When you answer, restate the entries below without altering anything.

==== Supplied records

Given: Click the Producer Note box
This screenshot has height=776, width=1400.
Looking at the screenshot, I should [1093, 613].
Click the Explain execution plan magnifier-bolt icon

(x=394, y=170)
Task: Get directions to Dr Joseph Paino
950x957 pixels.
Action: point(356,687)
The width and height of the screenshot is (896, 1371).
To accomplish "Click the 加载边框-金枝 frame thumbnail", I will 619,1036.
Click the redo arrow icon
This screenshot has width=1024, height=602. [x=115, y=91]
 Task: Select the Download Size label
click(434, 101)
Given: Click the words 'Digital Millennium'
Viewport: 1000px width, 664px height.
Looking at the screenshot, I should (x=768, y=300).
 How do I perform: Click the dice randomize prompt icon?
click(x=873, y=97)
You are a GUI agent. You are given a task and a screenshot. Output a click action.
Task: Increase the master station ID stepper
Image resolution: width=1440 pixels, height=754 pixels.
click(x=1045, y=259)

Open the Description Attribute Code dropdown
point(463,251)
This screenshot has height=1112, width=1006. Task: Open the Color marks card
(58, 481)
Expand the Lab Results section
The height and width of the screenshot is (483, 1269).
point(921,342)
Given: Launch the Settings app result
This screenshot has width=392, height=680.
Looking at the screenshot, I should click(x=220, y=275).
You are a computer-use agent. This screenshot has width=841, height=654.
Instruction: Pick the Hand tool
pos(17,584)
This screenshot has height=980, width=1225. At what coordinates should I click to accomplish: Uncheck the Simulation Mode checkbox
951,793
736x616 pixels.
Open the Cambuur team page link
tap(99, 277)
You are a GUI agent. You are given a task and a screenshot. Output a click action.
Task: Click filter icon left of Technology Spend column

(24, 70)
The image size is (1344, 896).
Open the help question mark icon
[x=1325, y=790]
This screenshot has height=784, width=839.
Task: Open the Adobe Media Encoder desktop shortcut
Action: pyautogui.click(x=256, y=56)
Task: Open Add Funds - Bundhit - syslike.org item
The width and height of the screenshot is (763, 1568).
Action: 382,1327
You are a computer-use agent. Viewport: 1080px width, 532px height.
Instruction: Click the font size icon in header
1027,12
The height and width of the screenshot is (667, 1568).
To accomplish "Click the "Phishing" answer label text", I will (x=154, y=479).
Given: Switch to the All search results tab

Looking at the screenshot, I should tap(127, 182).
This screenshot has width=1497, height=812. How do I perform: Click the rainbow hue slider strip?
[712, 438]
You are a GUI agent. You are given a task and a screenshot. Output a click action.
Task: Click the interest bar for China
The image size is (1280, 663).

========

◆ Answer box ◆
Given: Click the Producer Note box
This screenshot has height=776, width=1400.
Looking at the screenshot, I should [1093, 613].
Click the Explain execution plan magnifier-bolt icon

(x=394, y=170)
Task: Get directions to Dr Joseph Paino
950x957 pixels.
Action: point(356,687)
The width and height of the screenshot is (896, 1371).
To accomplish "Click the 加载边框-金枝 frame thumbnail", I will 619,1036.
Click the redo arrow icon
This screenshot has width=1024, height=602. [x=115, y=91]
 Task: Select the Download Size label
click(434, 101)
Given: Click the words 'Digital Millennium'
Viewport: 1000px width, 664px height.
Looking at the screenshot, I should (x=768, y=300).
 How do I perform: Click the dice randomize prompt icon?
click(x=873, y=97)
You are a GUI agent. You are given a task and a screenshot. Output a click action.
Task: Increase the master station ID stepper
Image resolution: width=1440 pixels, height=754 pixels.
click(x=1045, y=259)

Open the Description Attribute Code dropdown
point(463,251)
This screenshot has height=1112, width=1006. Task: Open the Color marks card
(58, 481)
Expand the Lab Results section
The height and width of the screenshot is (483, 1269).
point(921,342)
Given: Launch the Settings app result
This screenshot has width=392, height=680.
Looking at the screenshot, I should click(x=220, y=275).
You are a computer-use agent. This screenshot has width=841, height=654.
Instruction: Pick the Hand tool
pos(17,584)
This screenshot has height=980, width=1225. At what coordinates should I click to accomplish: Uncheck the Simulation Mode checkbox
951,793
736x616 pixels.
Open the Cambuur team page link
tap(99, 277)
You are a GUI agent. You are given a task and a screenshot. Output a click action.
Task: Click filter icon left of Technology Spend column

(24, 70)
The image size is (1344, 896).
Open the help question mark icon
[x=1325, y=790]
This screenshot has height=784, width=839.
Task: Open the Adobe Media Encoder desktop shortcut
Action: pyautogui.click(x=256, y=56)
Task: Open Add Funds - Bundhit - syslike.org item
The width and height of the screenshot is (763, 1568).
Action: 382,1327
You are a computer-use agent. Viewport: 1080px width, 532px height.
Instruction: Click the font size icon in header
1027,12
The height and width of the screenshot is (667, 1568).
To accomplish "Click the "Phishing" answer label text", I will (x=154, y=479).
Given: Switch to the All search results tab

Looking at the screenshot, I should tap(127, 182).
This screenshot has width=1497, height=812. How do I perform: Click the rainbow hue slider strip?
[712, 438]
You are a GUI agent. You are given a task and a screenshot. Output a click action.
Task: Click the interest bar for China
The image size is (1280, 663).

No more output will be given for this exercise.